After another couple laps of following, but able to do it more closely than I had before and knowing we were close to the end of the race, I made the snap decision (you can see it in the video) to make an almost-too-late dive-bomb to the inside of 3B. Unlike the first time, I hadn’t planned for it, so my turn entry was off to the point that I had to go down an extra gear to account for basically “parking it” at the apex. I carried too much speed into Turn 8 later in the lap, giving him another opportunity to outrun me through Turn 1 and back to the inside of Turn 2. Why I didn’t block off that line I don’t know, but he was once again in front of me.
He sort of “stalled out” as we exited Turn 2 after the pass, which let me stay right with him through the back side of the course and then get a good run on him exiting Turn 8 (also a sweeping left-hander like 2). We ran side-by-side from Turn 9 all the way down (past the “last lap” sign at start/finish) to Turn 2, where I took a wider entry to the corner and then crossed underneath him on exit and back into the lead. Again, he lost all kinds of momentum exiting the corner.

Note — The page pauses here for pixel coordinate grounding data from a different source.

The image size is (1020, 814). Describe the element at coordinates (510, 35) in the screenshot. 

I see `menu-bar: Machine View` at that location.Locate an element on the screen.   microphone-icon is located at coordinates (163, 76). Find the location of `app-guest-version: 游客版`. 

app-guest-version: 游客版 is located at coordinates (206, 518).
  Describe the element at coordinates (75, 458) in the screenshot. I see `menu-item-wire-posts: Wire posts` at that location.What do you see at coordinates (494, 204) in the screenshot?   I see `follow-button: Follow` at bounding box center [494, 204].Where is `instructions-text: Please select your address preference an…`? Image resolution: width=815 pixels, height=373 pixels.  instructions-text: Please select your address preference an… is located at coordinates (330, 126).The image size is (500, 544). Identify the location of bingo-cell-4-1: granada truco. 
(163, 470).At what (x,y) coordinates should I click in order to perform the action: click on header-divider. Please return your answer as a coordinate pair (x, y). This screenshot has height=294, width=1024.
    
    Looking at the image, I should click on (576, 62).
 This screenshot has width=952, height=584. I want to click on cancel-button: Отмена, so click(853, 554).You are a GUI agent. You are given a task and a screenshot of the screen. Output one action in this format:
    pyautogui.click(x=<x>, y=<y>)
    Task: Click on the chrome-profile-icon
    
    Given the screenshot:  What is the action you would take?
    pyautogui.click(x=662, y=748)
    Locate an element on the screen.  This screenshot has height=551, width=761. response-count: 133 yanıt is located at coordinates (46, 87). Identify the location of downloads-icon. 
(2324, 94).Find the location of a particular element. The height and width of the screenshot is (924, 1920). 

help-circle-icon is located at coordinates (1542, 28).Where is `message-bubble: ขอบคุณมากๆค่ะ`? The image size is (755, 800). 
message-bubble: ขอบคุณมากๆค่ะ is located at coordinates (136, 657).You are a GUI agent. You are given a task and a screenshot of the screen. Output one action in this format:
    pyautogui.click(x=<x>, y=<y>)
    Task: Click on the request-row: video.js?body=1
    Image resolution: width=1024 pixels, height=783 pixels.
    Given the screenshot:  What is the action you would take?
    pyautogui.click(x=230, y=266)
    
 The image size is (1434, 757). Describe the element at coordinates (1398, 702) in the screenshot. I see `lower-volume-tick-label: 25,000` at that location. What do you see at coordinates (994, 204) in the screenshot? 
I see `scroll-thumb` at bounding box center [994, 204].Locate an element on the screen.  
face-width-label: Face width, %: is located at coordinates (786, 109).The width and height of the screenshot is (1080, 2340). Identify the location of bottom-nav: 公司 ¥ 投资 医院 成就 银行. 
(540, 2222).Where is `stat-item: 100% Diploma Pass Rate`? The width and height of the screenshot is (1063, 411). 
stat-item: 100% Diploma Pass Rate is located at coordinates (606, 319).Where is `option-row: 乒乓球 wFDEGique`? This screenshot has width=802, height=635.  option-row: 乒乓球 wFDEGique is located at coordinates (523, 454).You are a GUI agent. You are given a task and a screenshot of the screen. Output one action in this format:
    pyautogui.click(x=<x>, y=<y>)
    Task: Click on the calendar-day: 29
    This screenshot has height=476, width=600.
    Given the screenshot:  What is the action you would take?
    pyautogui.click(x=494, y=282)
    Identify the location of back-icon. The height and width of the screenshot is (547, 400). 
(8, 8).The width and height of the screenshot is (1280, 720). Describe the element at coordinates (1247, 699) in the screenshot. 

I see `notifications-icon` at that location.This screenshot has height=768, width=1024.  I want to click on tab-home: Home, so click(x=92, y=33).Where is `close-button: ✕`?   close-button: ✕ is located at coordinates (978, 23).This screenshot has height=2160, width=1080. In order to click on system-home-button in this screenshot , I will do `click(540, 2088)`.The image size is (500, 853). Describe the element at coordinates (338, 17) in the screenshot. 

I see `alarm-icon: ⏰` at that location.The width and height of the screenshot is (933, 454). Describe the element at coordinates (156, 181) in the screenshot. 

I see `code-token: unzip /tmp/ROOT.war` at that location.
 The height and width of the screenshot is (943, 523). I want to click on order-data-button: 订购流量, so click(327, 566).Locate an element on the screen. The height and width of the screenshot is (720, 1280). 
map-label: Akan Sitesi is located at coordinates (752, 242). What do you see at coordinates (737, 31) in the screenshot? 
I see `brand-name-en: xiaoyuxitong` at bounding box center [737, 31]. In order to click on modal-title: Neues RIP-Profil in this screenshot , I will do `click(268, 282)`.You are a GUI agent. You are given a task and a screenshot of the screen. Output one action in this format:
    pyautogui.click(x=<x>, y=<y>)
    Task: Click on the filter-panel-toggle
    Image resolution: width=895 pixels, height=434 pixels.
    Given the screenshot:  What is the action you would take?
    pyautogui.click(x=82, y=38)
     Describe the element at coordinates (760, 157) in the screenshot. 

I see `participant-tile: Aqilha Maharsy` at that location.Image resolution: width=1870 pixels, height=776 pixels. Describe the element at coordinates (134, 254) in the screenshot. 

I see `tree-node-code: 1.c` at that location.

He’d find me after the race and explain that he’d started experiencing fuel starvation issues near the end of the race, which definitely fits the behavior I was seeing.
A combination of what I suspect were fresher tires (I noticed for several laps I seemed to be getting through 5B and up the hill through 6 much better than he could) and a couple more GT cars lapping us kept him behind for the rest of that final lap. Okay, so not a class win and for what was almost last place, but still, exactly the kind of experience I was hoping for when I committed to SE46!